Depuis des millénaires, « l’arbre aux quarante écus » fait partie de la pharmacopée chinoise. Ses effets thérapeutiques ont été étudiés en Occident à partir des années 1950. Aujourd’hui, des extraits de feuilles ou de graines grillées de ginkgo entrent dans la composition de produits pharmaceutiques. Loin de caracoler au top des ventes, ces derniers ont pourtant une place bien identifiée en phytothérapie.
Mécanismes d’action potentiels
Les extraits de ginkgo contiennent des polyphénols, des flavonoïdes anti-oxydants et des terpénolactones (ginkgolides, bilobalides) dotés de propriétés anticoagulantes. En outre, des tests in vitro suggèrent des effets protecteurs sur les parois des vaisseaux sanguins : augmentation du tonus veineux, diminution de la perméabilité des capillaires... Certaines études en laboratoire suggèrent des effets neuroprotecteurs dont les bases moléculaires restent à élucider. Ces propriétés pourraient expliquer l’efficacité vantée du ginkgo dans plusieurs pathologies (voir ci-dessous).
Efficacité et EI
Le ginkgo a surtout été étudié dans les troubles cognitifs ainsi que dans l’AOMI. Plusieurs publications portent aussi sur la DMLA, les symptômes post-AVC ischémique ou encore les acouphènes.

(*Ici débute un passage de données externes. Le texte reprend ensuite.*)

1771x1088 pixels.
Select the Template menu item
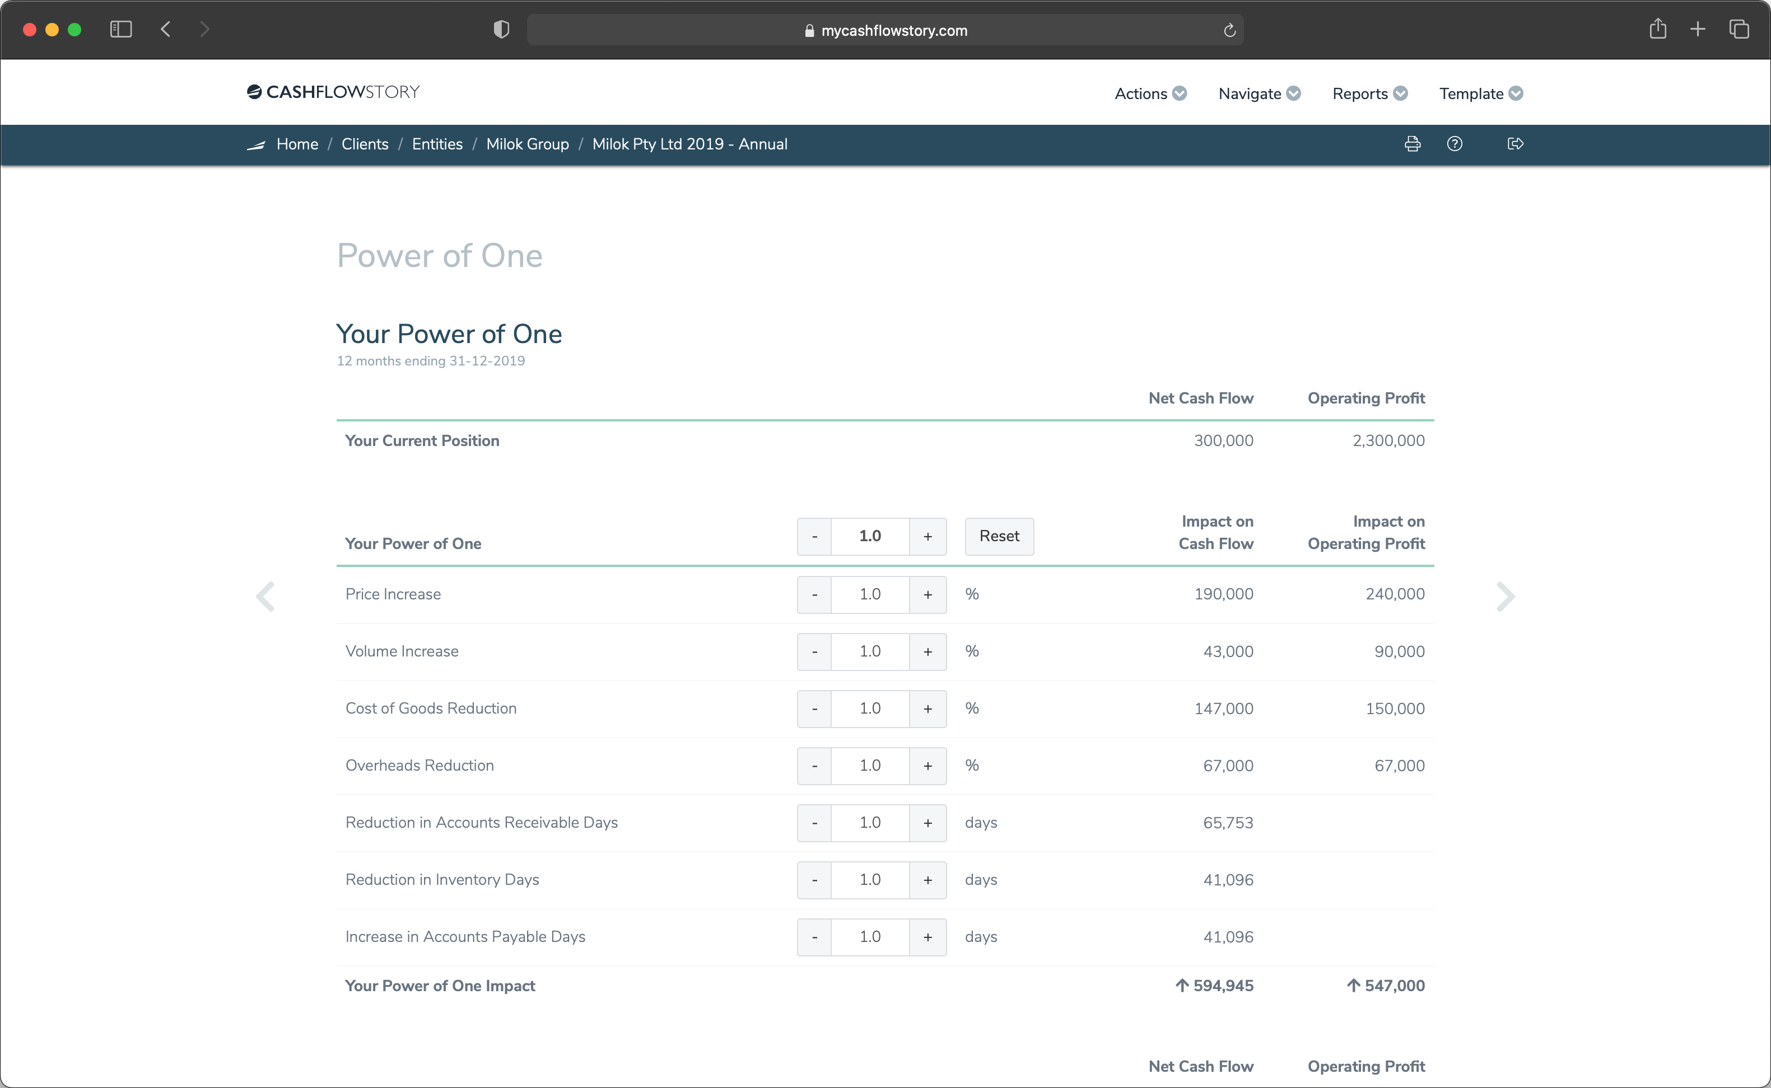1474,94
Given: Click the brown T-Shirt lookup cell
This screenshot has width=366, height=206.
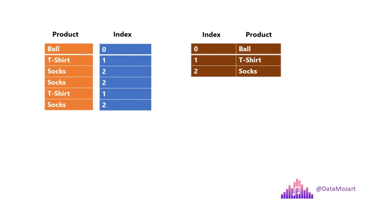Looking at the screenshot, I should point(258,60).
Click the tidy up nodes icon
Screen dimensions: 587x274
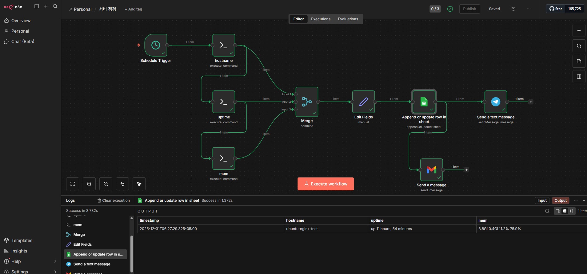pyautogui.click(x=139, y=184)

À l’échelle internationale, l’OMS indique qu’il ne présente aucun bénéfice en cas de troubles cognitifs. Une revue Cochrane de 2026 (82 essais randomisés inclus, plus de 10 000 participants) évoque des effets négligeables voire nuls dans les troubles cognitifs légers.

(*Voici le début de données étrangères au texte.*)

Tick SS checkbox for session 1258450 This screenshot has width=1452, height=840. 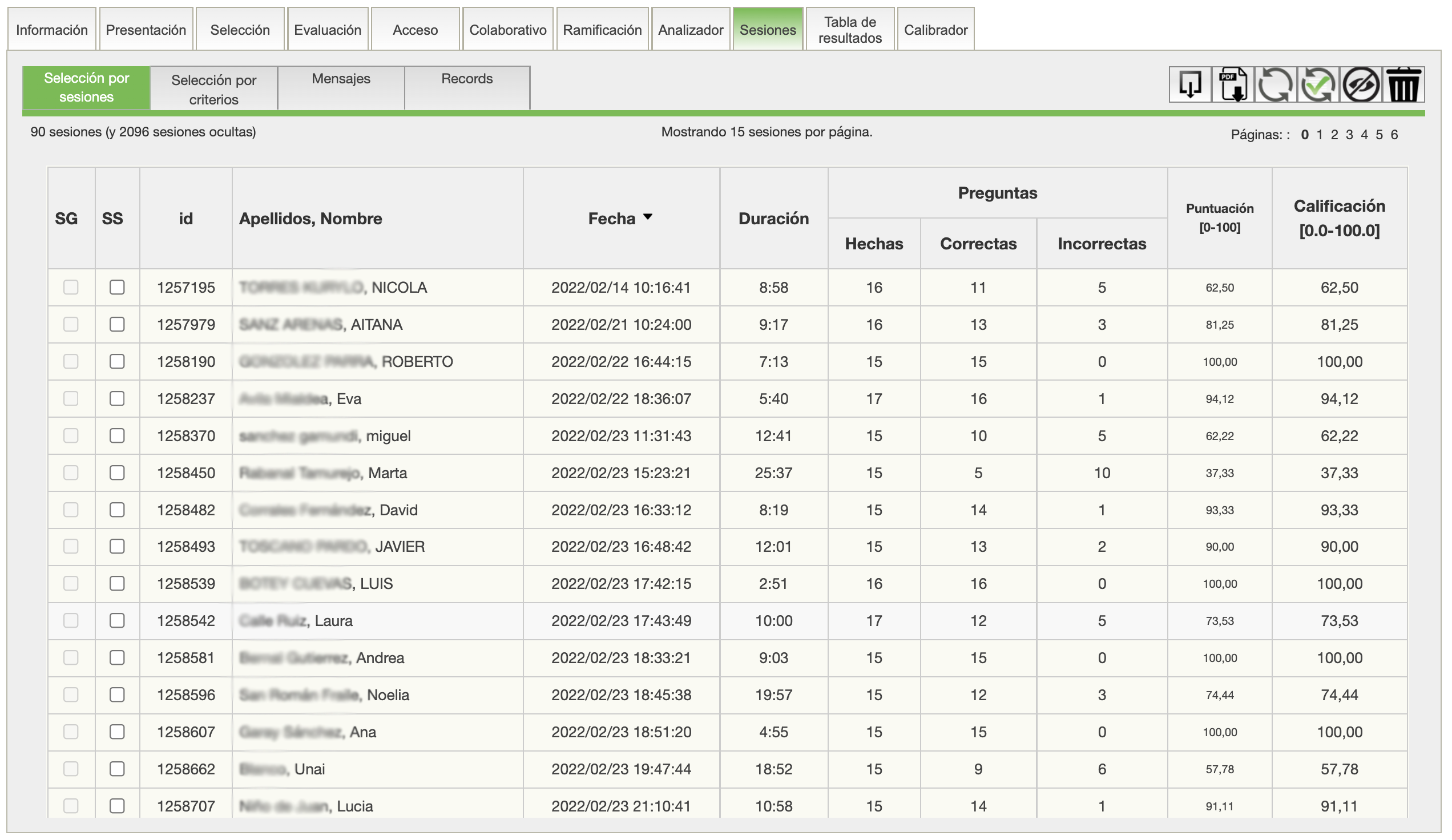[117, 472]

Le consensus 2024 de la Société européenne de cardiologie sur l’AOMI déconseille le ginkgo, en écho à une synthèse de 2013 qui aboutit à l’absence de preuves de bénéfice clinique.
Les études Cochrane sur la DMLA, les acouphènes et la récupération post-AVC ischémique sont aussi peu concluantes.
Les travaux notent de rares EI légers (maux de tête, vertiges, douleurs abdominales, nausées...). Les RCP listent des EI plus graves, de fréquence indéterminée : saignements, réactions d’hypersensibilité... Les données de pharmacovigilance françaises comptabilisent 362 déclarations d’EI suspectés entre 2014 et 2024, remplies à 81 % par un médecin ou un pharmacien. Les nausées et vomissements arrivent en tête, suivis par les asthénies et les affections cutanées.
Médicament vs complément alimentaire : les règles européennes
Les compléments alimentaires au ginkgo n’ont pas de composition type. Ils sont contre-indiqués chez la femme enceinte, avant l’âge de 18 ans, en cas d’épilepsie, et dans les 4 jours avant un acte invasif programmé. Leur étiquetage doit comporter l’avertissement suivant : « Consultez votre médecin en cas de prise simultanée d’anticoagulants ». Ils n’ont pas d’allégation de santé autorisée.
Les médicaments ont une concentration standardisée en principes actifs : 22 - 27 % de flavonoïdes, 5 - 7 % de terpénolactones. Ils sont administrés sous forme de comprimés, gélules ou solution buvable à la dose de 120 à 240 mg/j.
Et en France ?
Huit médicaments sont commercialisés : Ginkgo 40 mg cp (Arrow Conseil, EG Labo Conseil, Biogaran), Ginkogink (solution), Ginkor Fort (gélule), Tanakan (40 mg cp et 40 mg/mL solution), Vitalogink 40 mgcp. La HAS considère qu’ils offrent un service médical rendu insuffisant. Par conséquent, ils ne sont pas remboursés ni soumis à prescription médicale.
Ginkor Fort est utilisé dans les troubles de la circulation veineuse des jambes (sensation de lourdeur, douleurs, impatiences au coucher…), et contre les symptômes liés à la crise hémorroïdaire. Toutes les autres spécialités ont une AMM dans le traitement symptomatique des troubles cognitifs du sujet âgé, hors démence confirmée, maladie de Parkinson, troubles cognitifs iatrogènes ou secondaires à une dépression ou des troubles métaboliques.
Enfin, il existe deux préparations homéopathiques (Boiron et Lehning).